Adapted with permission of VeloPress from Trailhead: The Dirt on All Things Trail Running by Lisa Jhung with illustrations by Charlie Layton. For more, visit velopress.com/trail.
Roughly 100 types of snakes slither around the United States, most of them nonvenomous and essentially harmless. However, there are 20 species of venomous snakes in the U.S.: 16 types of rattlesnakes, 2 types of coral snakes, and the cottonmouth (also known as “water moccasin”). Coral snakes have the most potent venom.
These cold-blooded creatures like to warm themselves in sunny places on sunny days. When it’s hot, they cool themselves in the shade. Their most active period is spring through early fall. They are nocturnal hunters, spending the day resting and sunning themselves. Depending on the type of snake, they eat small rodents, birds, fish, frogs and insects.
If you come across a snake, knowing what type it is can be a potential lifesaver should you get bitten. Informing medical professionals about the snake that struck you helps them quickly administer the proper treatment.

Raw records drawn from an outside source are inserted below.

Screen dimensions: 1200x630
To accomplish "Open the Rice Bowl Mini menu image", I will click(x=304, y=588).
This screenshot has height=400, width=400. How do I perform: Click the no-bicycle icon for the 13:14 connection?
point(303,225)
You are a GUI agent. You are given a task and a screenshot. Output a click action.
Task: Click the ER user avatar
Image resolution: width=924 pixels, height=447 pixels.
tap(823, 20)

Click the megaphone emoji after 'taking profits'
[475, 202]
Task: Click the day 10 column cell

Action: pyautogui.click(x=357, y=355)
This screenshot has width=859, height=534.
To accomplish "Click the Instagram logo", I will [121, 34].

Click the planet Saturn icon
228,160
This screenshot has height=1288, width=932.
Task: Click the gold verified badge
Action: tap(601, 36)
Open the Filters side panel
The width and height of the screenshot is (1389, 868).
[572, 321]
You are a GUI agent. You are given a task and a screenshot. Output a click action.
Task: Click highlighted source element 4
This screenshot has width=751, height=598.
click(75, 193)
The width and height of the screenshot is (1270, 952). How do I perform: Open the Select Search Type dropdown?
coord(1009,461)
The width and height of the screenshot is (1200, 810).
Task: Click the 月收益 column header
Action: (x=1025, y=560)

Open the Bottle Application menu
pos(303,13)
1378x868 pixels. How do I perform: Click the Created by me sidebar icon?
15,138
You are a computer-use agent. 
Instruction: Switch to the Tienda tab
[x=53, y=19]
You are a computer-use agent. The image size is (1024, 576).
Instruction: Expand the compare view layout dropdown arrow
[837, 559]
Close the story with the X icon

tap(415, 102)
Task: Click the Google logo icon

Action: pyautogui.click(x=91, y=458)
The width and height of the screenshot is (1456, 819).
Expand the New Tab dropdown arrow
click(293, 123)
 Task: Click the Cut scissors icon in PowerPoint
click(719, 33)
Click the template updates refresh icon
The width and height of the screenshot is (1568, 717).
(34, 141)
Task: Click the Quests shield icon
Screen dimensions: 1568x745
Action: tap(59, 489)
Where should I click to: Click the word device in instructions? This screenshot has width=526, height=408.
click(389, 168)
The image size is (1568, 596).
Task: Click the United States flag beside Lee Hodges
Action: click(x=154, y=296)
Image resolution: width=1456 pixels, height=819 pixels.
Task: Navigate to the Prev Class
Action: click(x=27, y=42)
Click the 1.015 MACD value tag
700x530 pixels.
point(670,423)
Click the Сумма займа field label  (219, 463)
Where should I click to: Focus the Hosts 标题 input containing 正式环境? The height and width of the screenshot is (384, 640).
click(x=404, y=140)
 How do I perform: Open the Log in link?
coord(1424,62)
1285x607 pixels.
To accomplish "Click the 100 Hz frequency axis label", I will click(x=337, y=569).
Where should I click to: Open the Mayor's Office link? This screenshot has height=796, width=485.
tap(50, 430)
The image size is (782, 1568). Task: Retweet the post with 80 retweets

Rattlesnakes are common all over the continental United States, especially in the Southwest. They’re between 1 and 8 feet long, with bulky bodies and catlike pupils with no eyelids. Their heads are triangular, wide at the neck, and they have a pit between their eyes and nostrils (a distinguishing feature of a pit viper). They can be brown, gray, rust, yellow, cream, beige and of various patterns.
The most distinguishing rattlesnake feature is the rattle at the end of their tails, but know that rattles sometimes fall off.
Also known as water moccasins, these reptiles live in the southeastern United States, including eastern Texas. They can be up to 4 feet long and have large, triangular heads with pits between their eyes and nostrils (they are a type of pit viper, like rattlensnakes). Their bulky bodies taper to a narrow tail and are dark brown or dull black with lighter banding. When a cottonmouth opens its mouth in aggression, the sticky “spit” looks as if it just woke up after a bender and needs a Big Gulp.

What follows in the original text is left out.